Objective:
Show each line in the listing below that contains the word "resolution".

Exercise inputs:
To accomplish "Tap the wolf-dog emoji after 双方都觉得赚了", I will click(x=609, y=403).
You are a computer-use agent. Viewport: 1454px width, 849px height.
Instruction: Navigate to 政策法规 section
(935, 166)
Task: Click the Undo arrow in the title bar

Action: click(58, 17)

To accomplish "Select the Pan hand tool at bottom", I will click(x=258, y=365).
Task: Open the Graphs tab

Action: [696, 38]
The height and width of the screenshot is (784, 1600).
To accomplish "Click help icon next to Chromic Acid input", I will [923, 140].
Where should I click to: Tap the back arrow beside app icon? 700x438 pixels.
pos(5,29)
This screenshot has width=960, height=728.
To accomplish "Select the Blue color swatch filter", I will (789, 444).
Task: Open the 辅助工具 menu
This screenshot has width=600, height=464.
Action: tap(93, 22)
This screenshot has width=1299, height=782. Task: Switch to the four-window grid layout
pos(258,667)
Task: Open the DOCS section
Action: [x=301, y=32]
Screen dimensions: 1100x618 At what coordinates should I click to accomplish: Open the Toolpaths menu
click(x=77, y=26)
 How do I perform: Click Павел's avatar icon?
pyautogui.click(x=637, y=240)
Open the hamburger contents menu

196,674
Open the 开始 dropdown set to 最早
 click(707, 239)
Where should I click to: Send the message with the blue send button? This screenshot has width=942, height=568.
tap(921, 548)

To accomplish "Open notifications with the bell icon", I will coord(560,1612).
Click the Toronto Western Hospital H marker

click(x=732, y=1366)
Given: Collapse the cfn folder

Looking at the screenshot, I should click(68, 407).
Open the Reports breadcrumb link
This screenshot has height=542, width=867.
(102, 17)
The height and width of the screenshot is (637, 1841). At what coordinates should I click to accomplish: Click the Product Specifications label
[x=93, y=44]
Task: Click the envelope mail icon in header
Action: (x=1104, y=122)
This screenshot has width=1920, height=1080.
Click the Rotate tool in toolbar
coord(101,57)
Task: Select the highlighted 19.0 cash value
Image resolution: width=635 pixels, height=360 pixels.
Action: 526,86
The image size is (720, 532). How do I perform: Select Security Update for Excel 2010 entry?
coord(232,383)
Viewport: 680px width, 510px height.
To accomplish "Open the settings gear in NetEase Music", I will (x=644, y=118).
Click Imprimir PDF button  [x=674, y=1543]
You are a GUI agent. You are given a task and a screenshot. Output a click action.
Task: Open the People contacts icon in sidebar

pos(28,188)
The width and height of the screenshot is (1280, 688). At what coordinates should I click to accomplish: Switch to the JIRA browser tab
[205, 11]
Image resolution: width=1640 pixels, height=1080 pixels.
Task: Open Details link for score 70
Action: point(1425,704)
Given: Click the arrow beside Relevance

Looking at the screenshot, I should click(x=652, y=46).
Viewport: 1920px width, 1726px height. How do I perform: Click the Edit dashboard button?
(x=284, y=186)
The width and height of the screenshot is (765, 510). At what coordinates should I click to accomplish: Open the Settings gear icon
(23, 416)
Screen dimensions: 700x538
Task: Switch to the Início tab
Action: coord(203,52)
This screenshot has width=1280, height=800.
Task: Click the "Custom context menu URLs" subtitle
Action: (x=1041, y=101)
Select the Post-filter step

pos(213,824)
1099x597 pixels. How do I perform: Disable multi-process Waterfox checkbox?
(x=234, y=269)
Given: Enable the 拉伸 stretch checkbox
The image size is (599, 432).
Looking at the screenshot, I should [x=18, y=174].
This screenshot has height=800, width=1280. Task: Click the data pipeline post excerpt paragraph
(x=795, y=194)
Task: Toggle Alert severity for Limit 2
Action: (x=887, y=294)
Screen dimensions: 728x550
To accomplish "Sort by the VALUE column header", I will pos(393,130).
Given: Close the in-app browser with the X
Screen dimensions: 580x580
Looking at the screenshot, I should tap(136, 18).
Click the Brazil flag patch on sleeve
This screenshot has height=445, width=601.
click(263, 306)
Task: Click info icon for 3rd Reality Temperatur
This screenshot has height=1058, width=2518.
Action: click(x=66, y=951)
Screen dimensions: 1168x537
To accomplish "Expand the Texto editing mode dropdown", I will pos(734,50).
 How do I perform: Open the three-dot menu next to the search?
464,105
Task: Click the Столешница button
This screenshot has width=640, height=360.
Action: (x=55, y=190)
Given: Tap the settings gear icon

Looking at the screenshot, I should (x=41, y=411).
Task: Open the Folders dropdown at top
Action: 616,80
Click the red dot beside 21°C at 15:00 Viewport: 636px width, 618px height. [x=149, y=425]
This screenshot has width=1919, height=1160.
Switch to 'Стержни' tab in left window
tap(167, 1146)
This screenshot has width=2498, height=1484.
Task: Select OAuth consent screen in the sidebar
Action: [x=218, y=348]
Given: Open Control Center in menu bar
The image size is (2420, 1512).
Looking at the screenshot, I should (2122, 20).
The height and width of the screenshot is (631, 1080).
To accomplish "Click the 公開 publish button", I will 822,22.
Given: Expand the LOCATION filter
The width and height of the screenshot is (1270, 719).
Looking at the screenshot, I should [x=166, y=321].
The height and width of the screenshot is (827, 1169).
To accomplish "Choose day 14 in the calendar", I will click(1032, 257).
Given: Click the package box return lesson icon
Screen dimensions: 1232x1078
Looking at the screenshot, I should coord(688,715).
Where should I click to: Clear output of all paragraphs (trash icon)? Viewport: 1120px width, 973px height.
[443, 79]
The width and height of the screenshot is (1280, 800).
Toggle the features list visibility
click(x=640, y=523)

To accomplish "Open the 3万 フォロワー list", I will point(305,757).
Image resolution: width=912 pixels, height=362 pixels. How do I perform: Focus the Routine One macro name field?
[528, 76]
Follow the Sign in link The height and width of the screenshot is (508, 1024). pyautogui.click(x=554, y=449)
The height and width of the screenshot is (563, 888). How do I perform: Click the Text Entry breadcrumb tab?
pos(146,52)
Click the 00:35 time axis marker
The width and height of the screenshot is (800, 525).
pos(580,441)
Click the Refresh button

Output below:
Image resolution: width=635 pixels, height=360 pixels.
Image resolution: width=1640 pixels, height=1080 pixels.
Image resolution: width=912 pixels, height=362 pixels. How do I perform: Focus the Routine One macro name field?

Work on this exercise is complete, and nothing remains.